Pulmonary hypertension (pulmonary hypertension, PH) is a fatal disease or clinical syndrome caused by multiple factors and links together and characterized by pulmonary vascular dysfunction, progressive pulmonary vascular remodeling and continuous rising of pulmonary artery pressure. The excessive proliferation and migration of pulmonary artery smooth muscle cells are the main pathological changes of pulmonary vascular remodeling of PH. At present, there are some clinical contraindications for PH treatment drugs, which are ineffective for the treatment of some types of PH caused by lung diseases. Therefore, by exploring the new mechanism of hyperproliferation and migration of pulmonary artery smooth muscle cells in PH and developing new therapeutic targets on this basis, it could provide more options for the treatment of PH.

Recent studies show significant differences in intestinal flora components between PH patients and healthy controls, and that intestinal flora transplantation can reduce pulmonary vasculopathy in animal models of PH. TMAO is a metabolite formed by choline and other substances in food after being converted into TMA by the trimethylamine (TMA) synthase unique to the intestinal flora and later further oxidized in the liver. In this process, the intestinal flora is an essential link of TMAO synthesis. Professor Wang’s team found elevated TMAO expression in plasma of monocrotaline-induced PH rats; blood TMAO levels were higher in severe PH patients than in healthy controls and less severe PH patients. Inhibition of TMAO synthesis by intestinal flora of PH animals can effectively reduce the right ventricular systolic blood pressure and reduce the pulmonary vascular remodeling. Mechanism studies found that TMAO directly stimulated pulmonary artery smooth muscle cells and later had no effect on their proliferation and migration, while the results of RNAseq (transcriptome sequencing) suggested that the main pathways regulated by TMAO were concentrated on inflammatory factor-related pathways. Further experiments showed that TMAO can increase the synthesis and secretion of macrophages such as CXCL1, CXCL2, CXCL6 or (and) IL6, and that applying the culture medium after TMAO-stimulated macrophages acted on smooth muscle cells can cause excessive proliferation and migration of smooth muscle cells. This study is the first one to reveal the role of TMAO in PH, indicating that reducing TMAO synthesis through the inhibition of intestinal flora and daily dietary interventions may be a potential treatment for PH.
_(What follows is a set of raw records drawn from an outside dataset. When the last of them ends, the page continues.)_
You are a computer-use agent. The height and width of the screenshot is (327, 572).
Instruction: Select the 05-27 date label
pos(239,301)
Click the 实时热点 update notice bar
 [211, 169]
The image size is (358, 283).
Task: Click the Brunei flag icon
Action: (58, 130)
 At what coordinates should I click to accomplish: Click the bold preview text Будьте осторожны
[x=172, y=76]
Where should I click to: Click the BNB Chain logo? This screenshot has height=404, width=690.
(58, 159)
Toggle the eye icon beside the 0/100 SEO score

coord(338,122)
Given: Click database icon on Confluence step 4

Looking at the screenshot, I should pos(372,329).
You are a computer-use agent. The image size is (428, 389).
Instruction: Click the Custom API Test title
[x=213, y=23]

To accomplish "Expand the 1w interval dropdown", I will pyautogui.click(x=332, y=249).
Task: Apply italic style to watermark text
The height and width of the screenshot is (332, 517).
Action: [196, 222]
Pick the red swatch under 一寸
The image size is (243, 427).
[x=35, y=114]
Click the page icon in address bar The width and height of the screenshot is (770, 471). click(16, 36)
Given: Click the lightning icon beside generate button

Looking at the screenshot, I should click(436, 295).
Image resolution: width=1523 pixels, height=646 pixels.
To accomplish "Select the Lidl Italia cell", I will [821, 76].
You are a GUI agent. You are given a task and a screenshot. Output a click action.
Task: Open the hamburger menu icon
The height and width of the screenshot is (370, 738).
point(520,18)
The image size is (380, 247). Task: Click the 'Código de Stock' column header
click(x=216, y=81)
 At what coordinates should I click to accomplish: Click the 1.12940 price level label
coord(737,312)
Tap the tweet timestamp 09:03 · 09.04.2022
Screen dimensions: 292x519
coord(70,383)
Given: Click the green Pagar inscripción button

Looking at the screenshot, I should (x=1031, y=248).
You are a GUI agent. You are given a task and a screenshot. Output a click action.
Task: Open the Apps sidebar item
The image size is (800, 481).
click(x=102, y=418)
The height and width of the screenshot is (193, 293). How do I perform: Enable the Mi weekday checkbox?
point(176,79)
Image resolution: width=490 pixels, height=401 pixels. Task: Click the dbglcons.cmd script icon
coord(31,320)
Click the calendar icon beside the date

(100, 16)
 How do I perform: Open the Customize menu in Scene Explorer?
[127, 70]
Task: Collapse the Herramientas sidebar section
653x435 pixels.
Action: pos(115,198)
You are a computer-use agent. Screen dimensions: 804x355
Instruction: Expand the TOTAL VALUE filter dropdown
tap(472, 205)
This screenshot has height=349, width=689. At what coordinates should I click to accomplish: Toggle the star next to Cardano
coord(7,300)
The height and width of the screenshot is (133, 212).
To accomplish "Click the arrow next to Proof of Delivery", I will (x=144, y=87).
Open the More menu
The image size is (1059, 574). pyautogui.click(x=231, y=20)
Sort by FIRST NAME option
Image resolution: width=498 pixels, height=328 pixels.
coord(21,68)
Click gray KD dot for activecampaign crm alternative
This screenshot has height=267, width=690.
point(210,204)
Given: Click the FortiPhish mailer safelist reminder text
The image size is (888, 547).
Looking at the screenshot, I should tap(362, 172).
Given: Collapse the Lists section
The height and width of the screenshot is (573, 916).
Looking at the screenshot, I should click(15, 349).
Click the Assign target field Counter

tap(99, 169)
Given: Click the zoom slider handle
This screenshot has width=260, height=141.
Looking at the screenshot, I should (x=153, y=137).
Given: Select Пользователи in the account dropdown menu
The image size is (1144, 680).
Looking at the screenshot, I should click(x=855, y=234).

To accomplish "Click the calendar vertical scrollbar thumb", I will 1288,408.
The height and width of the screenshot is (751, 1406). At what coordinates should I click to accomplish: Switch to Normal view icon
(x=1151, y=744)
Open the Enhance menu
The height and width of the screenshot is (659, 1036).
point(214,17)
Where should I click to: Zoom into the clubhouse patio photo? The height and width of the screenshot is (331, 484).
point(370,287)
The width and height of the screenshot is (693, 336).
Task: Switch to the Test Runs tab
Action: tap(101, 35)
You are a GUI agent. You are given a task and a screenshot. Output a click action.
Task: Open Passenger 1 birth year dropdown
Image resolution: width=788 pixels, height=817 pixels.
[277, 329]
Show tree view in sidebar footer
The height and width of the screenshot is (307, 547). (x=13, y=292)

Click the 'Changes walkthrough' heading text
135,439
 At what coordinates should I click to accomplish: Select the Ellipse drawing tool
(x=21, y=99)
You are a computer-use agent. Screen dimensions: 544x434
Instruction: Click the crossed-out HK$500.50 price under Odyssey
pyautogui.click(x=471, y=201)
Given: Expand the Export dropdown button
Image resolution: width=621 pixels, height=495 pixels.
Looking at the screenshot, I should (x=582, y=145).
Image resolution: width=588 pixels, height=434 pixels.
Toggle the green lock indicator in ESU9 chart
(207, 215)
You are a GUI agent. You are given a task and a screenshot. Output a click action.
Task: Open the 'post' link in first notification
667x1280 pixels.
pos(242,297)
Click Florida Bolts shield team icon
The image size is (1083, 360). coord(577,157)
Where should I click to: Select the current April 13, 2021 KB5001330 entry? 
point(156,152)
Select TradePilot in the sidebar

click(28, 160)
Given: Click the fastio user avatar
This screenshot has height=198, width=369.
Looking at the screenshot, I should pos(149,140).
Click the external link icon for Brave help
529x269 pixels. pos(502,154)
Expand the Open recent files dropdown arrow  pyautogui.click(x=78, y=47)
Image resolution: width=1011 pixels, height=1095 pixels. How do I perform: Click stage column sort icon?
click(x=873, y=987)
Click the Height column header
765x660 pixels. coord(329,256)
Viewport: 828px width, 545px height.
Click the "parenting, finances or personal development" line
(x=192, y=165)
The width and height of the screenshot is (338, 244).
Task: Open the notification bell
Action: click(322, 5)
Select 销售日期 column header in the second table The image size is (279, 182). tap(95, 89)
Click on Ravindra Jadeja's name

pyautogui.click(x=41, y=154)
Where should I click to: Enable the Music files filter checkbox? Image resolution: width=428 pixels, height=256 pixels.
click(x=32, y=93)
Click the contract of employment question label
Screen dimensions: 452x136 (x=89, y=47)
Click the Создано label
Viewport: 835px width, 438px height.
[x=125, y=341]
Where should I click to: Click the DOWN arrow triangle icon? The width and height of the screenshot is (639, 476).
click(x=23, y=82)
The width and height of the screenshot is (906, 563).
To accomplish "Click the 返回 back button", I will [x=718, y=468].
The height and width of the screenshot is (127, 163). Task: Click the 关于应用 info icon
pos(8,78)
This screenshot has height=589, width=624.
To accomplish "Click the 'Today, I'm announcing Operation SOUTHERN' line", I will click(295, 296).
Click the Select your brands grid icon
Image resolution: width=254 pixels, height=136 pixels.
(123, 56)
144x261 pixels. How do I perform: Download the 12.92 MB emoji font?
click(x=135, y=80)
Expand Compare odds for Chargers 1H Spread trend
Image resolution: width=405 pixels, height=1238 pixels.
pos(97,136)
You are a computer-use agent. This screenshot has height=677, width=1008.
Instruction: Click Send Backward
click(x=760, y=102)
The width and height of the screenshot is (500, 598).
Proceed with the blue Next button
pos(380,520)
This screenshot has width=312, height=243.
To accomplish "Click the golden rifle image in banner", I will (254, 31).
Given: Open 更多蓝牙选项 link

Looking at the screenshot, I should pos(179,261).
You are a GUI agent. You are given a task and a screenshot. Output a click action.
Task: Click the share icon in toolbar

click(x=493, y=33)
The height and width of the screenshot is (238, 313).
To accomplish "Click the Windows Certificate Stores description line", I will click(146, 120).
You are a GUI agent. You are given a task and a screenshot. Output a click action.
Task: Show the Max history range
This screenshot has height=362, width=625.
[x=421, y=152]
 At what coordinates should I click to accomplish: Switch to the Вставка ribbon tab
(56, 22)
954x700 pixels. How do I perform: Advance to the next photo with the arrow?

After the above results were published in Am J Respir Cell Mol Biol, Professor Micheala A Aldred of Indiana University wrote an editorial for this article, arguing that our study was the first one to reveal the action mechanism of intestinal flora on PH at the molecule level, and highly praised that the data obtained by applicants would trigger new thinking on intestinal flora and PH research (the data thus far definitely give us food for thought).